RECORDS:

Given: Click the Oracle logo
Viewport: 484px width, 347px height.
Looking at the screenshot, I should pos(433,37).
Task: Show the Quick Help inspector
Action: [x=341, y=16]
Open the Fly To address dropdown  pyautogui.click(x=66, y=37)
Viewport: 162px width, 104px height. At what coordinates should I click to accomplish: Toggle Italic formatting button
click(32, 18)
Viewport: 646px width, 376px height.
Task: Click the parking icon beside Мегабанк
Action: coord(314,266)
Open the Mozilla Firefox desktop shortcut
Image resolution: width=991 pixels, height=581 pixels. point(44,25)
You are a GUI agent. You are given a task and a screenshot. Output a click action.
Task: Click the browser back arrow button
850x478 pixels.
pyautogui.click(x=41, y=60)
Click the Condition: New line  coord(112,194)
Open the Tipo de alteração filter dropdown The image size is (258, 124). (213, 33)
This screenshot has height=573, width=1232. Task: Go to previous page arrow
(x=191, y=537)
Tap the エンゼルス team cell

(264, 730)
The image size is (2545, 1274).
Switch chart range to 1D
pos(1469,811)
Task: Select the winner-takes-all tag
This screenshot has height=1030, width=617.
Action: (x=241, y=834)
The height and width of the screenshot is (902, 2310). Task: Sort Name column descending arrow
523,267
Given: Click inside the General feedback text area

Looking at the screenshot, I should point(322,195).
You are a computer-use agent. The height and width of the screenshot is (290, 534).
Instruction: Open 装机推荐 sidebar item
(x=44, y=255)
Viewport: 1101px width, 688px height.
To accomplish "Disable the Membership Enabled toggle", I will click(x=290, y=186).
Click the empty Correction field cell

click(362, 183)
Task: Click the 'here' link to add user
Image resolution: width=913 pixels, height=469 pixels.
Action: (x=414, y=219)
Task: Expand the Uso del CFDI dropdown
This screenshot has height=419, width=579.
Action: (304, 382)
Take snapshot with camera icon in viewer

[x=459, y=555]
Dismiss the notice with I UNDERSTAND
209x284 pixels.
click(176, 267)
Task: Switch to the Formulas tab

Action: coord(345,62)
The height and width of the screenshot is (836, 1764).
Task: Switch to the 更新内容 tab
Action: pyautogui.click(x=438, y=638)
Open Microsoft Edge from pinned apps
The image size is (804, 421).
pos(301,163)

EXERCISE INSTRUCTIONS:
Take from the material every line that holds "agent".

RESPONSE FOR THIS EXERCISE:
You are a GUI agent. You are given a task and a screenshot. Output a click action.
You are a computer-use agent. The height and width of the screenshot is (290, 534).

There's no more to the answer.